New Jersey

Drunk teen guy: If I had a vag, I’d totally stick drugs and shit up there!

–Lavalette, New Jersey

Overheard by: I have one, but I don’t

Kid, looking out at the Atlantic ocean: Is that the ocean?
Dad: I think it’s one of the great lakes.

–Boardwalk, Atlantic City, New Jersey

Man in skirt to bald woman: Seriously… Marijuana‐fueled cars. It’d be great!
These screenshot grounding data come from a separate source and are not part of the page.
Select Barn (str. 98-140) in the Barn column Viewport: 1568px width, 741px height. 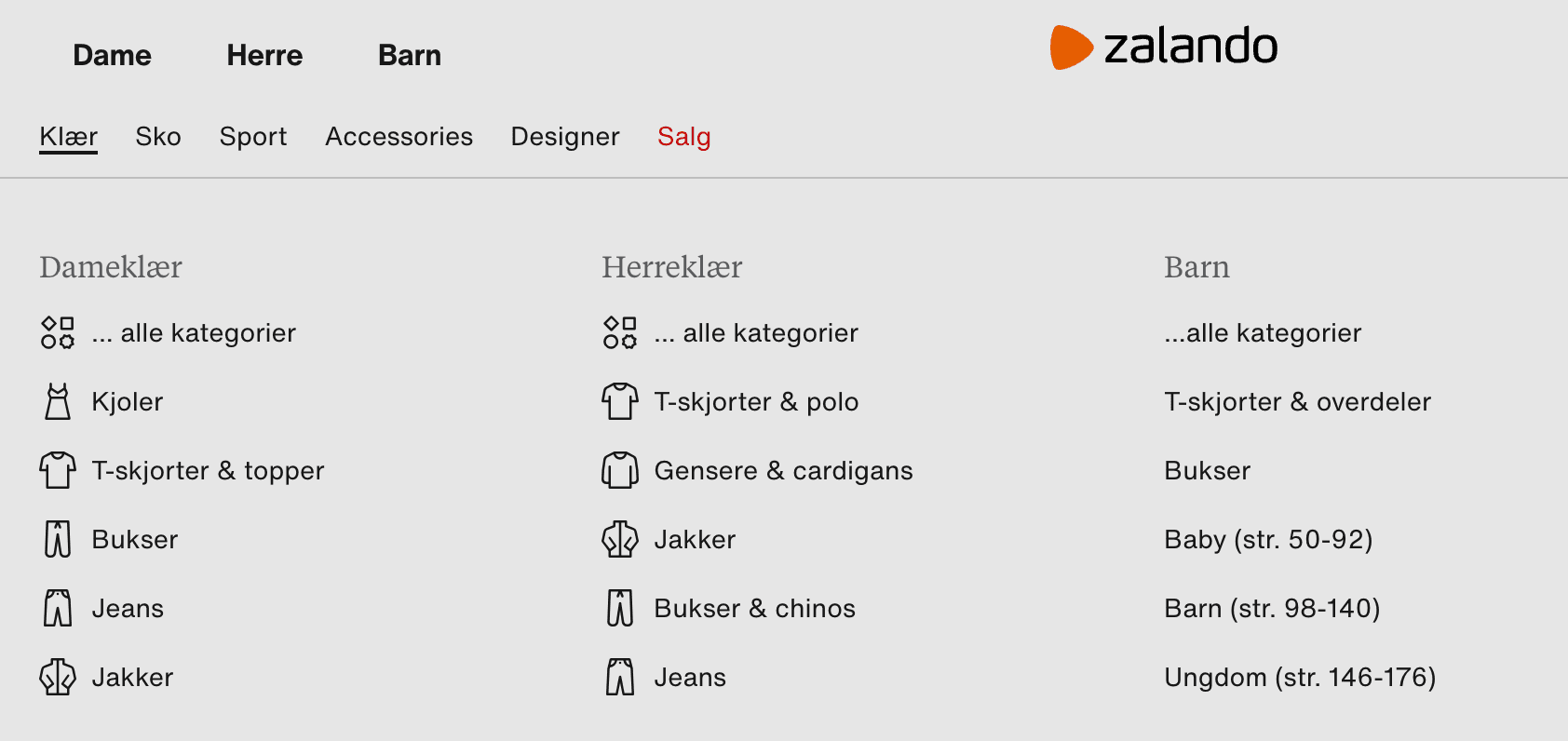click(x=1272, y=608)
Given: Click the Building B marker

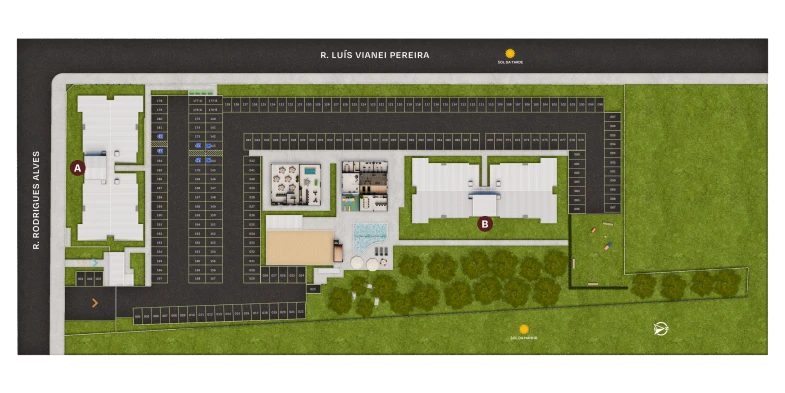Looking at the screenshot, I should 484,224.
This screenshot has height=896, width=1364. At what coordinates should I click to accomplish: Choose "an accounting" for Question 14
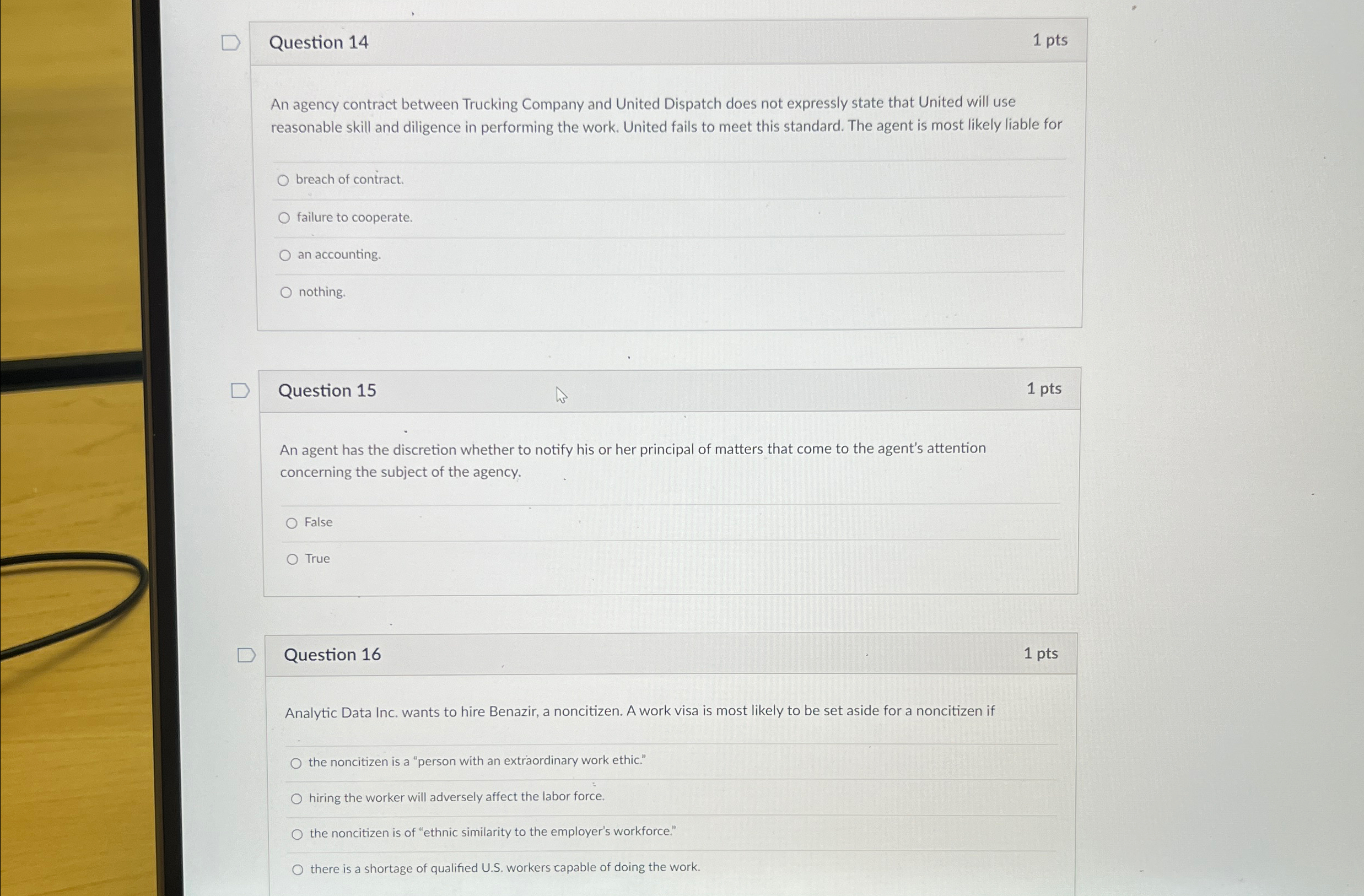coord(286,256)
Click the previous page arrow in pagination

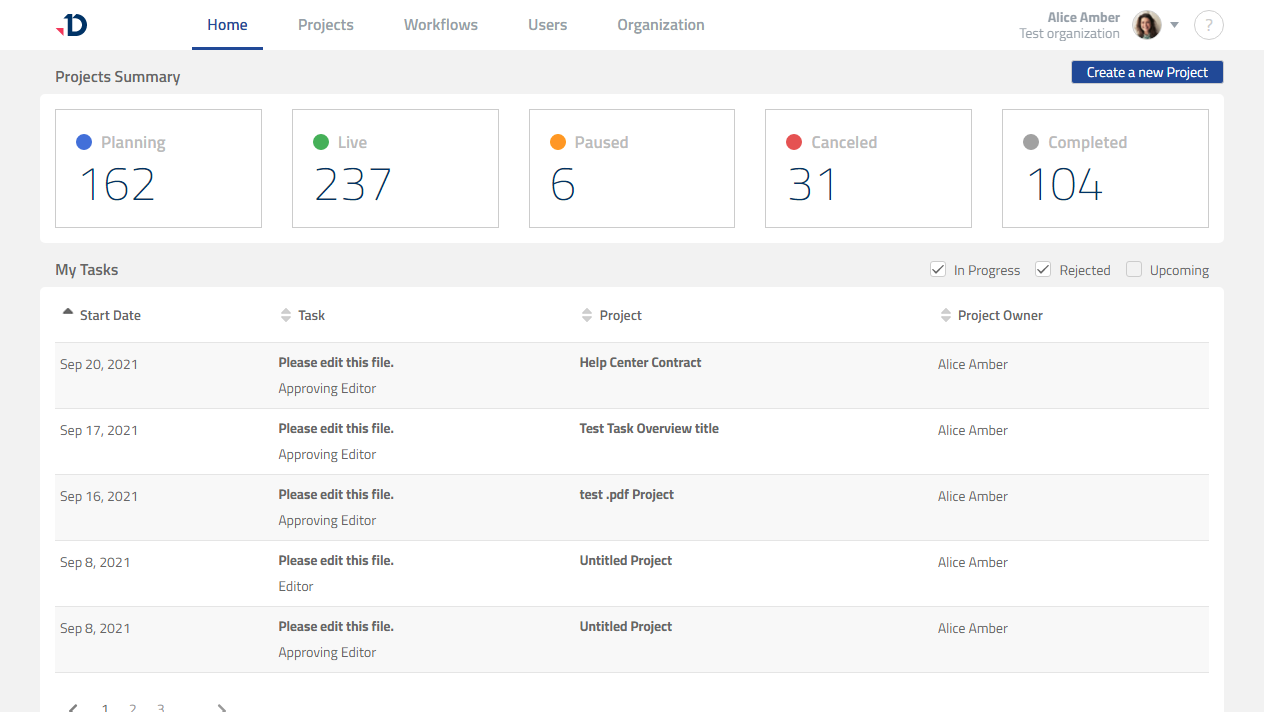pyautogui.click(x=72, y=706)
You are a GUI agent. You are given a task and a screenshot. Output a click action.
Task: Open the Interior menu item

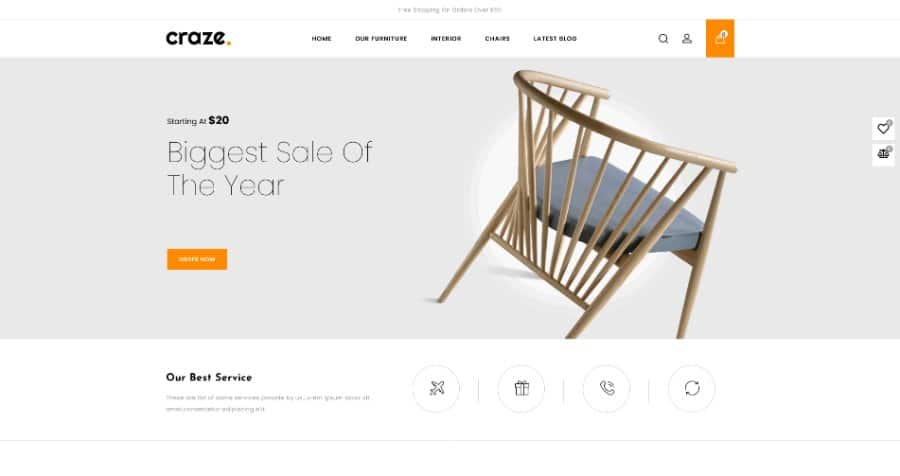(x=446, y=38)
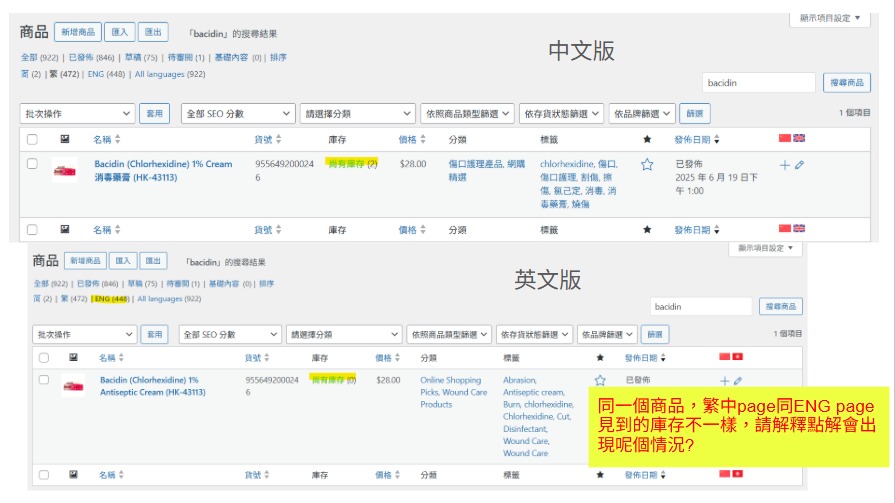The image size is (895, 503).
Task: Click the featured star in the Chinese product row
Action: (647, 164)
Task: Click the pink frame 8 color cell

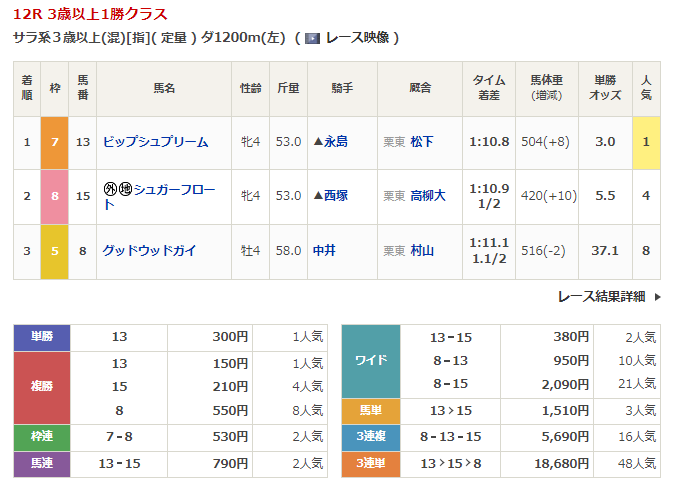Action: coord(55,197)
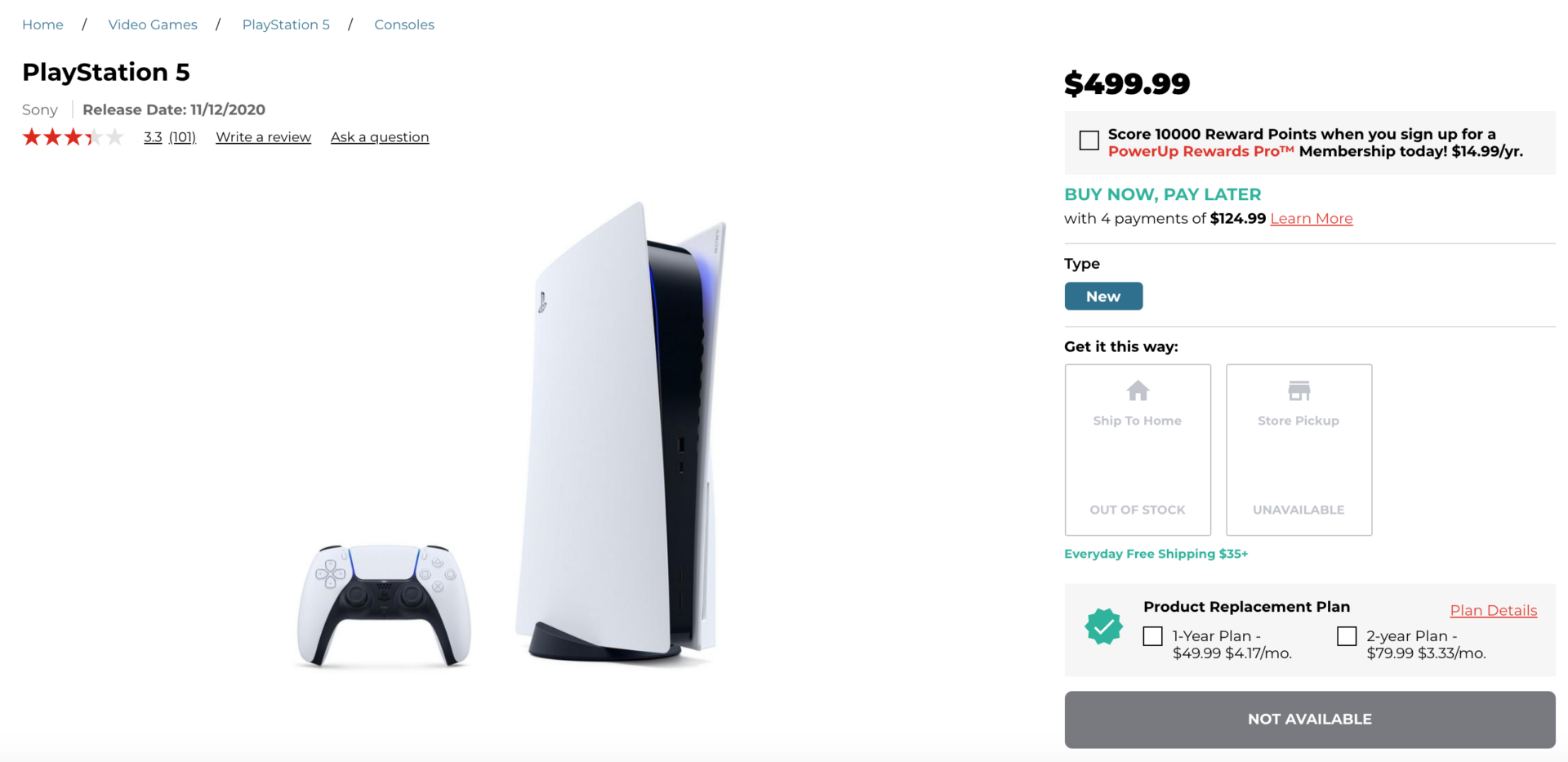Check the PowerUp Rewards Pro membership box
Image resolution: width=1568 pixels, height=762 pixels.
[x=1089, y=140]
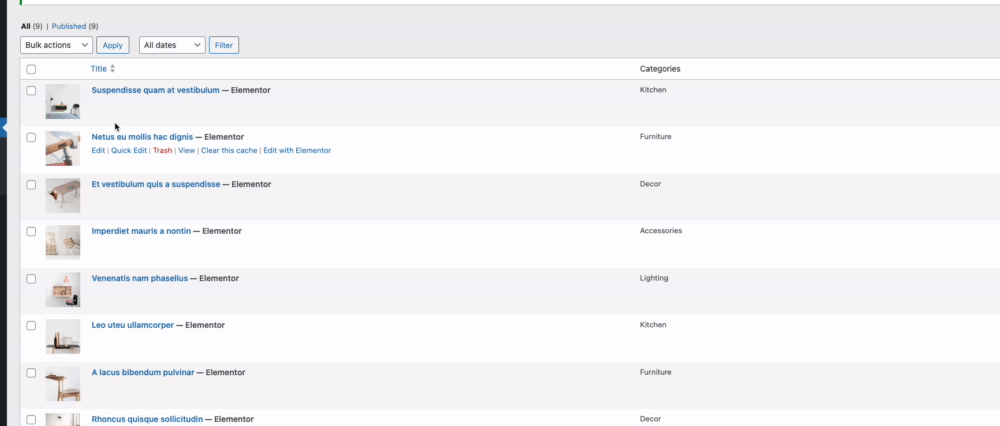This screenshot has height=426, width=1000.
Task: Check the Leo uteu ullamcorper row checkbox
Action: [31, 325]
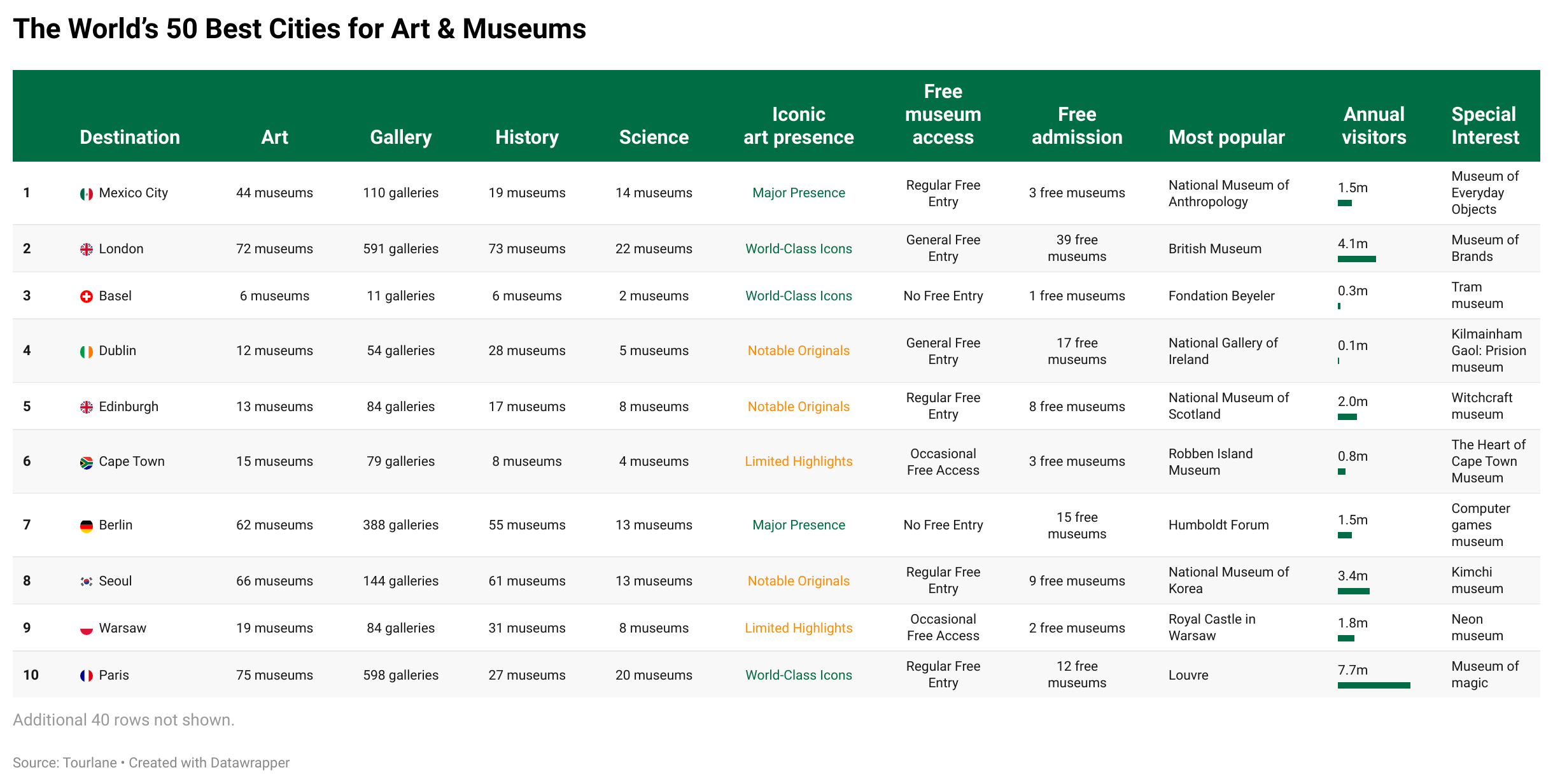Click the Iconic art presence column header
The height and width of the screenshot is (784, 1553).
[798, 125]
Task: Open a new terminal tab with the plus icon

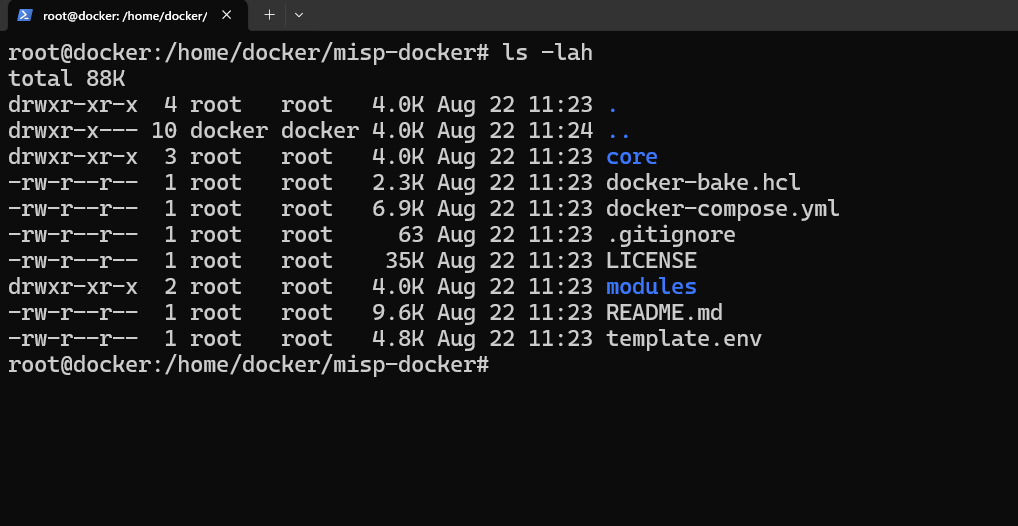Action: (x=269, y=15)
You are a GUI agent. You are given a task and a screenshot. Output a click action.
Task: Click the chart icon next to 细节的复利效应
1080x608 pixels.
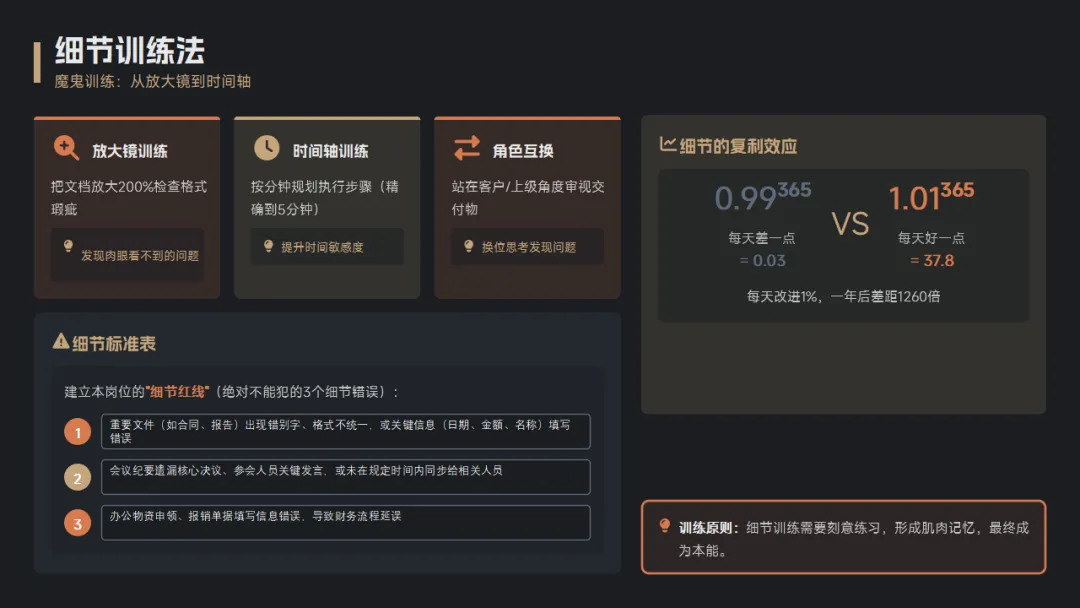click(x=667, y=144)
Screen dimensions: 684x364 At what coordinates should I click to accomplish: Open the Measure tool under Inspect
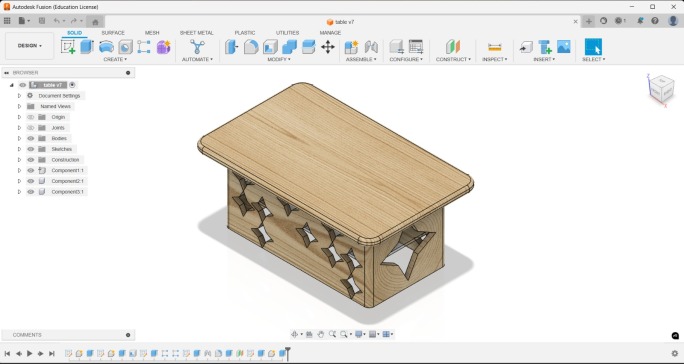495,47
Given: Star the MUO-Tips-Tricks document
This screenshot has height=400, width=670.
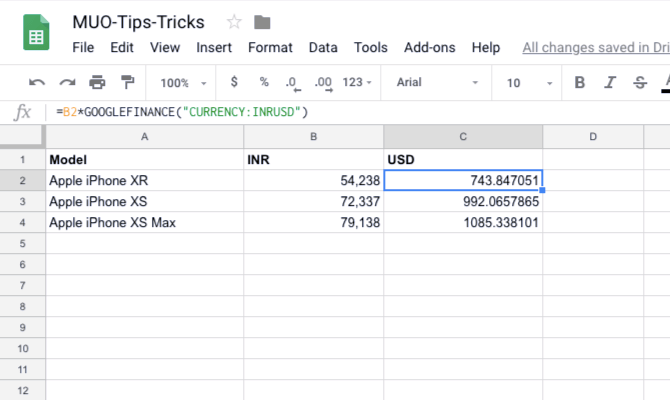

Everyone would be high, and we’d have clean air!

–Avon, New Jersey

Overheard by: Tomatilla

Girl under umbrella: She said her two life goals are to grow a third arm and trip a cripple.
Mom (to friend): She’s a theater kid.
Friend: But still, I don’t see any reason to hurt a disabled person.

–Sea Isle City, New Jersey

Overheard by: Mary

Snack bar worker: Do you ladies need anything for your iced coffees?
Brunette 40‐something: I hate to be a pain, but do you have any skimmed milk?
Snack bar worker (returning): I’m sorry ma’m, we ran out of skimmed milk but I did find some fat‐free milk!
Brunette 40‐something: Oh, thank you so much. (turns to blonde friend) She was so sweet, I didn’t have the heart to tell her it’s the same shit.
Blonde 40‐something friend: It is?

–Manasquan Beach, New Jersey

Overheard by: Beach Bum

Girl #1: That motherfucker is totally going to hit us with his ball.
Girl #2: Assholes… They just don’t know how to act.
Girl #1: Yeah, man. Shit, where’s my top?

–Atlantic City, New Jersey

Guy #1: Dude, but she is so annoying.
Guy #2: Yeah I know what you mean, but what else can you do?
Guy #1: I dunno, dude, but I’m not gonna take a shit on her. That’s freaking weird! I’m not into that!
Guy #2: Yeah, I guess.

–Manasquan Inlet Beach, New Jersey

Man: One small monkey bread, please.
Girl: What’s a monkey bread?
Man: I have no idea.

–Monkey Bread Café, Ocean City, New Jersey

Overheard by: Kristin

Girl: I’m such a Jew when it comes to…
Boy, exasperated: Why can’t you just say “frugal”?!

–Atlantic City, New Jersey

Guy: I don’t understand that song. I mean, how can hips not lie? That’s like saying, “my nipples don’t argue.“
Friend: Well, my cock never complains.